▸ **Things to do**
**a)** Do these statements agree with the IdempotentOperationChecker commit below? Answer yes or no for each and quote the commit's deciding words: (i) the test cases were updated with no known bugs among them; (ii) the commit exposes GRCoreEngine through GRExprEngine; (iii) the new heuristic is called 'CanVary'.
**b)** According to the IdempotentOperationChecker commit below, what does the new 'CanVary' heuristic do?
**c)** Carry the IdempotentOperationChecker commit below on past its last line.

[START Text segment]

Improved IdempotentOperationChecker false positives and false negatives.
- Unfinished analysis may still report valid warnings if the path was completely analyzed
- New 'CanVary' heuristic to recursively determine if a subexpression has a varying element
- Updated test cases, including one known bug
- Exposed GRCoreEngine through GRExprEngine

git-svn-id: https://llvm.org/svn/llvm-project/cfe/trunk@110970 91177308-0d34-0410-b5e6-96231b3b80d8
diff --git a/include/clang/Checker/PathSensitive/Checker.h b/include/clang/Checker/PathSensitive/Checker.h
index 1c9f85b..d34550a 100644
--- a/include/clang/Checker/PathSensitive/Checker.h
+++ b/include/clang/Checker/PathSensitive/Checker.h
@@ -165,6 +165,10 @@
     Eng.getBugReporter().EmitReport(R);
   }
 
+  AnalysisContext *getCurrentAnalysisContext() const {
+    return Pred->getLocationContext()->getAnalysisContext();
+  }
+
 private:
   ExplodedNode *GenerateNodeImpl(const Stmt* stmt, const GRState *state,
                              bool markAsSink) {
diff --git a/include/clang/Checker/PathSensitive/GRCoreEngine.h b/include/clang/Checker/PathSensitive/GRCoreEngine.h
index 0426194..4f9f2d8 100644
--- a/include/clang/Checker/PathSensitive/GRCoreEngine.h
+++ b/include/clang/Checker/PathSensitive/GRCoreEngine.h
@@ -43,6 +43,11 @@
   friend class GRCallEnterNodeBuilder;
   friend class GRCallExitNodeBuilder;
 
+public:
+  typedef std::vector<std::pair<BlockEdge, const ExplodedNode*> >
+            BlocksAborted;
+private:
+
   GRSubEngine& SubEngine;
 
   /// G - The simulation graph.  Each node is a (location,state) pair.
@@ -57,10 +62,6 @@
   ///   These are used to record for key nodes in the ExplodedGraph the
   ///   number of times different CFGBlocks have been visited along a path.
   GRBlockCounter::Factory BCounterFactory;
-  
-  
-  typedef std::vector<std::pair<BlockEdge, const ExplodedNode*> >
-          BlocksAborted;
 
   /// The locations where we stopped doing work because we visited a location
   ///  too many times.

[END Text segment]
[START Extracted entries]

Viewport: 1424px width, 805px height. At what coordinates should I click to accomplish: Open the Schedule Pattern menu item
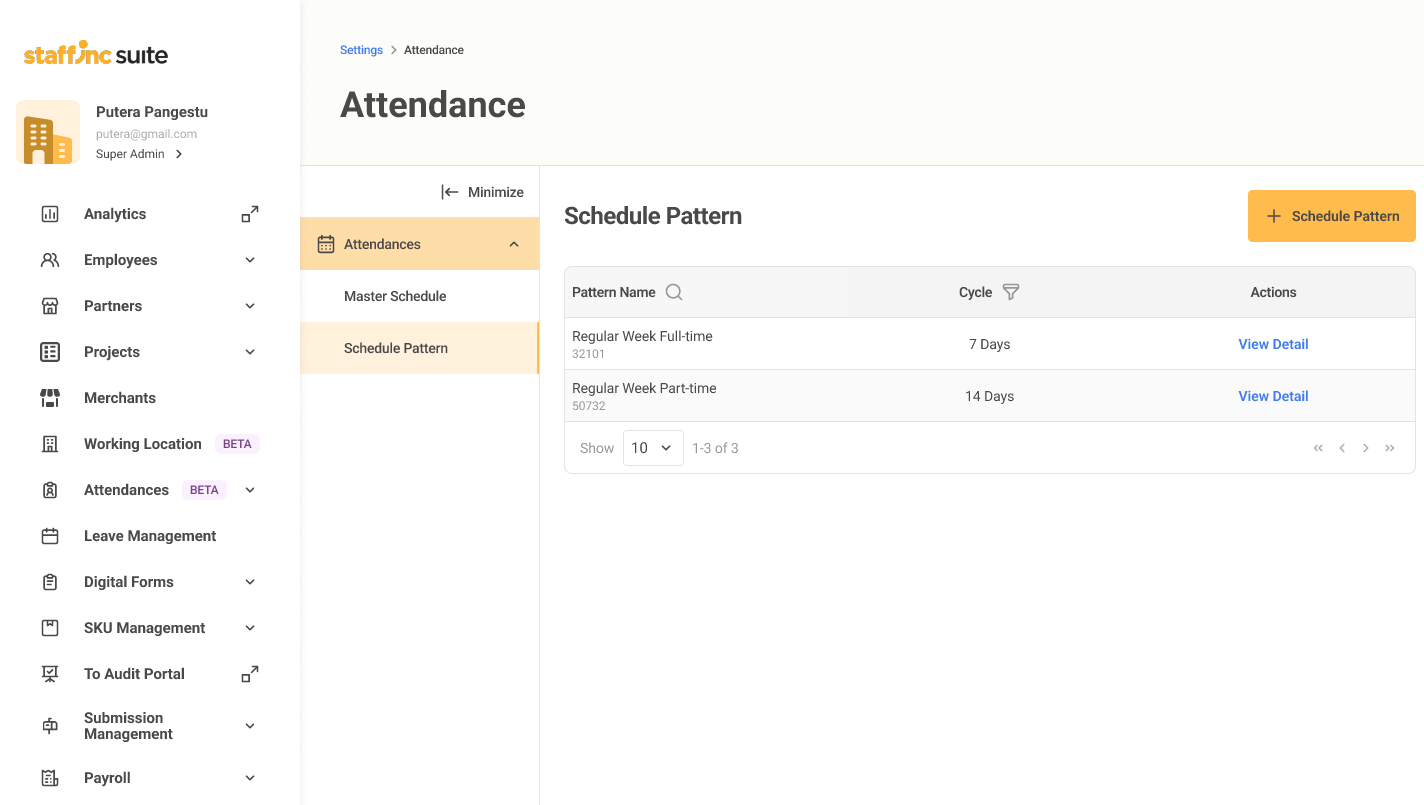coord(396,348)
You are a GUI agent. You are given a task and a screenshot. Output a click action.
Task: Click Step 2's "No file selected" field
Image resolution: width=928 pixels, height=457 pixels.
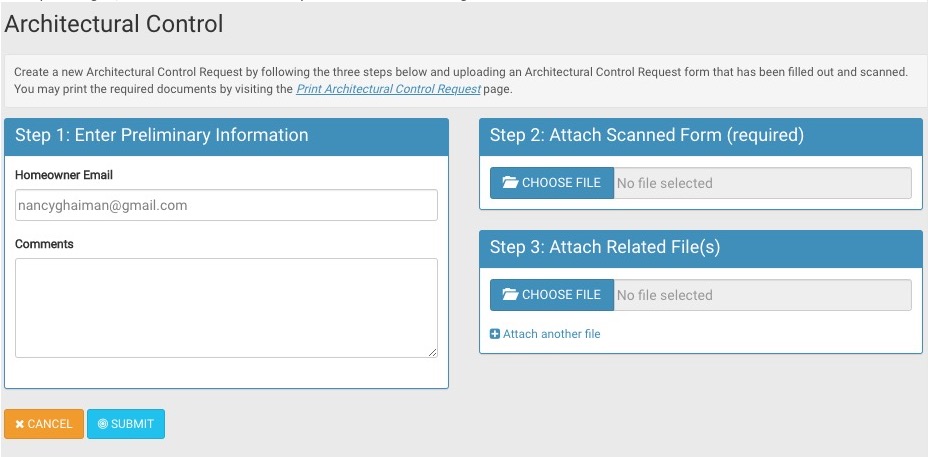coord(762,183)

[END Extracted entries]

▸ **Responses in order**
**a)**
(i) No: "Updated test cases, including one known bug"
(ii) Yes: "Exposed GRCoreEngine through GRExprEngine"
(iii) Yes: "New 'CanVary' heuristic"

**b)** It recursively determines whether a subexpression has a varying element.

**c)**
diff --git a/include/clang/Checker/PathSensitive/GRExprEngine.h b/include/clang/Checker/PathSensitive/GRExprEngine.h
index f7b7d70..691e7f3 100644
--- a/include/clang/Checker/PathSensitive/GRExprEngine.h
+++ b/include/clang/Checker/PathSensitive/GRExprEngine.h
@@ -254,10 +254,10 @@
   // Functions for external checking of whether we have unfinished work
   bool wasBlockAborted() const { return CoreEngine.wasBlockAborted(); }
   bool hasWorkRemaining() const {
-    return wasBlockAborted() || getWorkList()->hasWork();
+    return wasBlockAborted() || CoreEngine.getWorkList()->hasWork();
   }
 
-  GRWorkList *getWorkList() const { return CoreEngine.getWorkList(); }
+  const GRCoreEngine &getCoreEngine() const { return CoreEngine; }
 
 protected:
   const GRState* GetState(ExplodedNode* N) {
diff --git a/lib/Checker/IdempotentOperationChecker.cpp b/lib/Checker/IdempotentOperationChecker.cpp
index 76f493e..9866c60 100644
--- a/lib/Checker/IdempotentOperationChecker.cpp
+++ b/lib/Checker/IdempotentOperationChecker.cpp
@@ -36,26 +36,24 @@
 //  !=      |   0    |        |        |        |        |         |
 //===----------------------------------------------------------------------===//
 //
-// Ways to reduce false positives (that need to be implemented):
-// - Don't flag downsizing casts
-// - Improved handling of static/global variables
-// - Per-block marking of incomplete analysis
-// - Handling ~0 values
-// - False positives involving silencing unused variable warnings
-//
-// Other things TODO:
+// Things TODO:
 // - Improved error messages
 // - Handle mixed assumptions (which assumptions can belong together?)
 // - Finer grained false positive control (levels)
+// - Handling ~0 values
 
 #include "GRExprEngineExperimentalChecks.h"
+#include "clang/Analysis/CFGStmtMap.h"
 #include "clang/Checker/BugReporter/BugType.h"
 #include "clang/Checker/PathSensitive/CheckerHelpers.h"
 #include "clang/Checker/PathSensitive/CheckerVisitor.h"
+#include "clang/Checker/PathSensitive/GRCoreEngine.h"
 #include "clang/Checker/PathSensitive/SVals.h"
 #include "clang/AST/Stmt.h"
 #include "llvm/ADT/DenseMap.h"
+#include "llvm/ADT/SmallSet.h"
 #include "llvm/Support/ErrorHandling.h"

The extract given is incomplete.